作業リスト:
- 1) VAIO Zのレビュー記事から、「定番のバッテリーベンチマーク」を含む語句で始まり「歩かなくても困らないだろう。」で終わる部分を、一字も変えずに書き写してもらえますか。
- 2) VAIO Zのレビュー記事をもとに、次の問いに答えてください。
(a) BBenchを実行した結果は何時間何分でしたか。
(b) 重量の実測値はいくらでしたか。
(c) 電源ボタンを押してからデスクトップ画面が表示されるまで、何秒かかりましたか。

定番のバッテリーベンチマークソフト「BBench」(海人氏作)を実行してみたところ、結果は15時間6分。BBenchはWeb巡回間隔60秒、キーストローク間隔10秒に設定し、ディスプレイの輝度は50%にしてテストしたが、なかなか終わらず苦労した。電源アダプターも小型で持ち歩きしやすいが、使い方によっては持ち歩かなくても困らないだろう。
フリップモデルと違い、天板に切れ目がなく、VAIOロゴも中央に配置されている
重量は実測で1.16kgだった
底面の手前には「MADE IN AZUMINO JAPAN」の文字が刻印されている
電源アダプターは小型で持ち歩いても荷物にならない。USB端子も備えており、スマートフォンなども充電できる
VAIO Zと言えば、やはりハイスペックなのが魅力だ。CPUにはTDP(熱設計電力)が28Wの第6世代Coreプロセッサー(開発コード名Skylake)を採用する。他社製のモバイルノートPCの多くはTDPが15WのCPUを採用しており、それらに比べると高いパフォーマンスが期待できる。同社調べだが、TDPが15WのCPUを搭載したモデルと比べると、CPU性能が30%、グラフィック性能が50%高いという。今回試した個人向け標準仕様モデルは、デュアルコアのCore i5-6267U(2.90GHz、最大3.30GHz)を搭載する。メモリーは4GBで増設ができない仕様なので、メモリーを増やしたい人はカスタマイズモデル(VAIO OWNER MADEモデル)を選択しよう。
パソコンの総合的なパフォーマンスを測定するベンチマークソフト「PCMark 8」のホームユースで想定される使い方をした場合のパフォーマンスを測定する「Home accelerated」のスコア。Core i7-4770HQを搭載した「VAIO Z Canvas」(スコアは3011)には敵わないが、かなりのハイスコアを記録した
ソニー時代から、いち早くSSDを採用するなど、VAIOはストレージへのこだわりが強いモデルだ。クラムシェルモデルのストレージはもちろんSSDだが、NVMe対応のPCI Express 3.0 x4接続に進化している。同社によれば、前世代のVAIO Z(PCI Express 2.0接続のSSD)よりも、ランダムアクセスの性能が2倍以上速くなっているという。ベンチマークソフトを実行したところ、順次読み込みは1.3G〜1.4GB/秒の速度が出ていた。動作も非常に軽快で、エクスプローラーやソフトが瞬時に立ちあがる。電源ボタンを押してからデスクトップ画面が表示されまでは8秒しかかからなかった。ZIPファイルの解答やファイルのコピーなど、日常的な操作でも、この高速なSSDが効いてくる。

クリック対象データ
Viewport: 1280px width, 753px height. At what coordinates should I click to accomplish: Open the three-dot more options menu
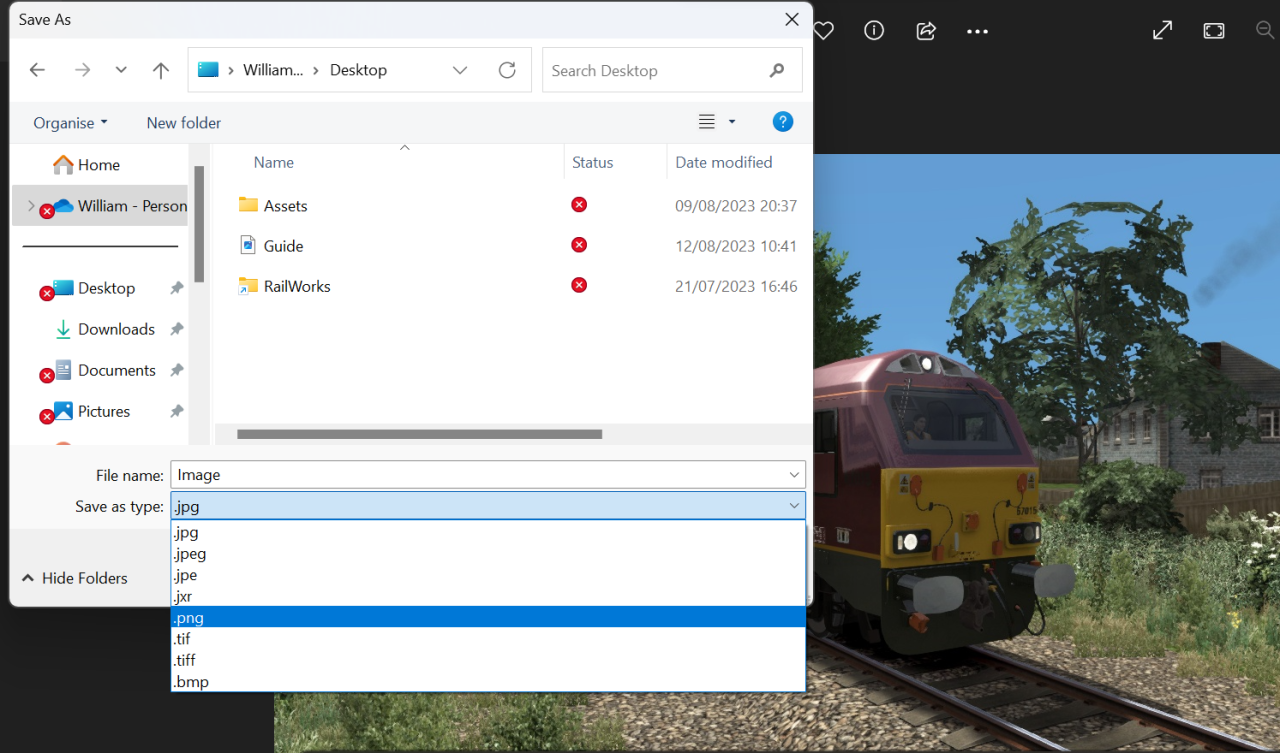[977, 32]
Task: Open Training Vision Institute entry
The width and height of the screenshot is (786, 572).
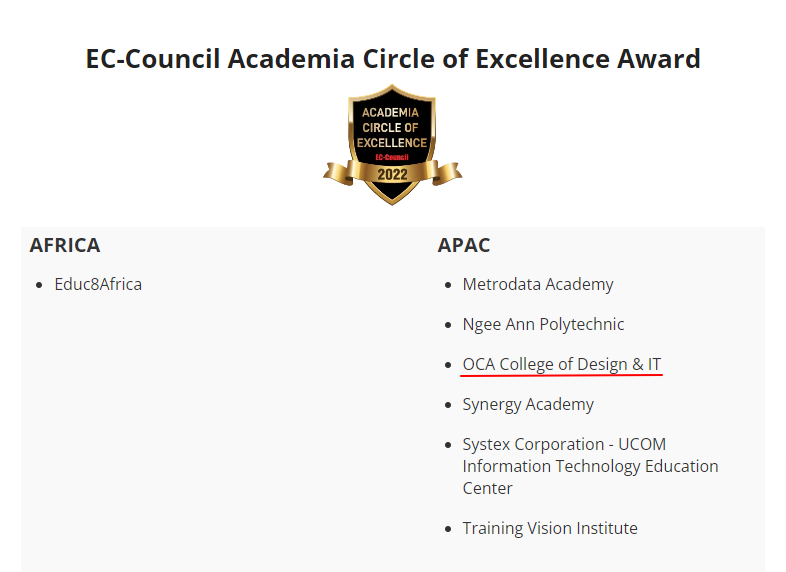Action: tap(550, 528)
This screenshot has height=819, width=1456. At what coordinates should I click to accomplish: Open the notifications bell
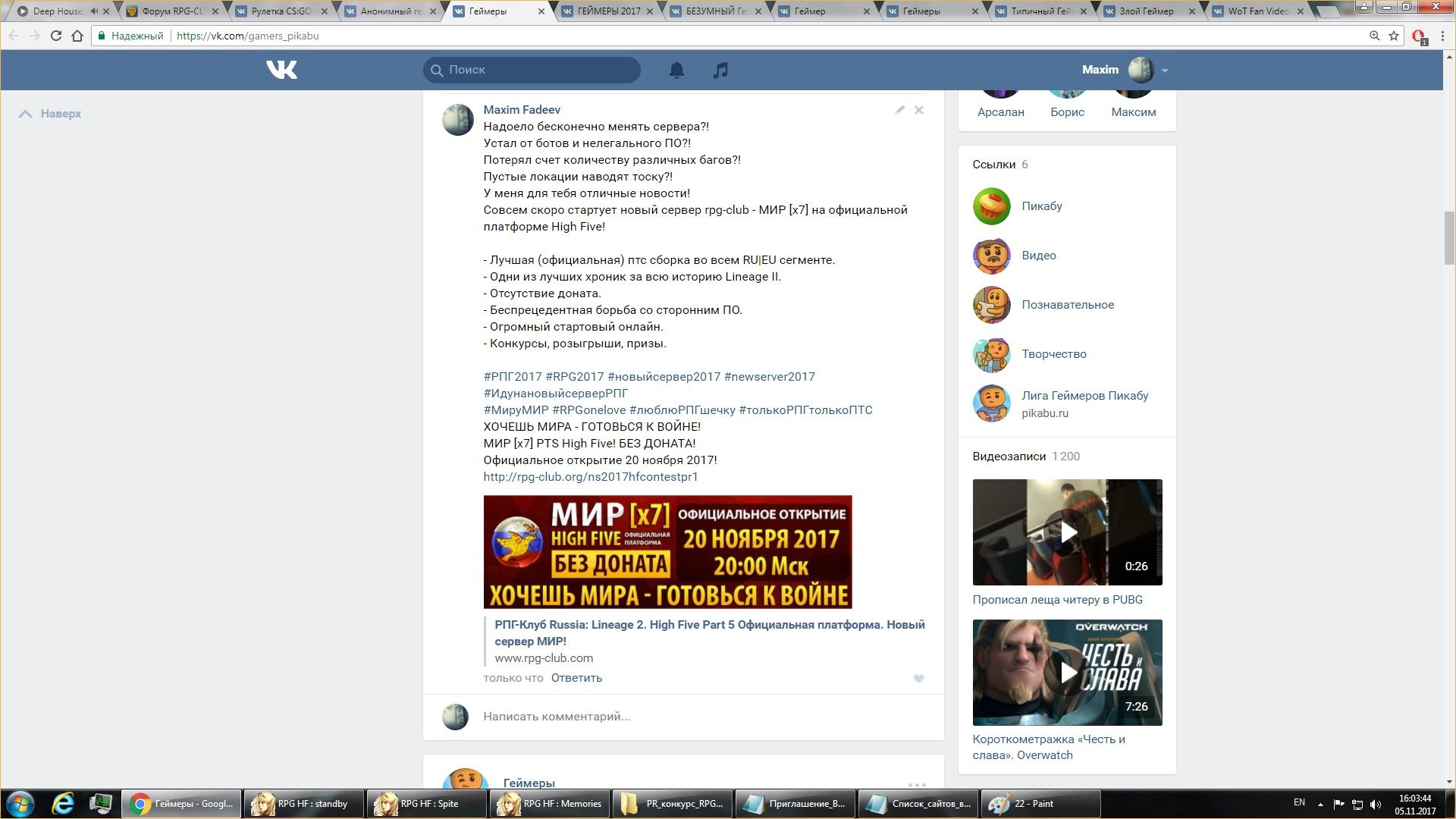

演習の解答:
- 1)
定番のバッテリーベンチマークソフト「BBench」(海人氏作)を実行してみたところ、結果は15時間6分。BBenchはWeb巡回間隔60秒、キーストローク間隔10秒に設定し、ディスプレイの輝度は50%にしてテストしたが、なかなか終わらず苦労した。電源アダプターも小型で持ち歩きしやすいが、使い方によっては持ち歩かなくても困らないだろう。

- 2)
(a) 15時間6分
(b) 1.16kg
(c) 8秒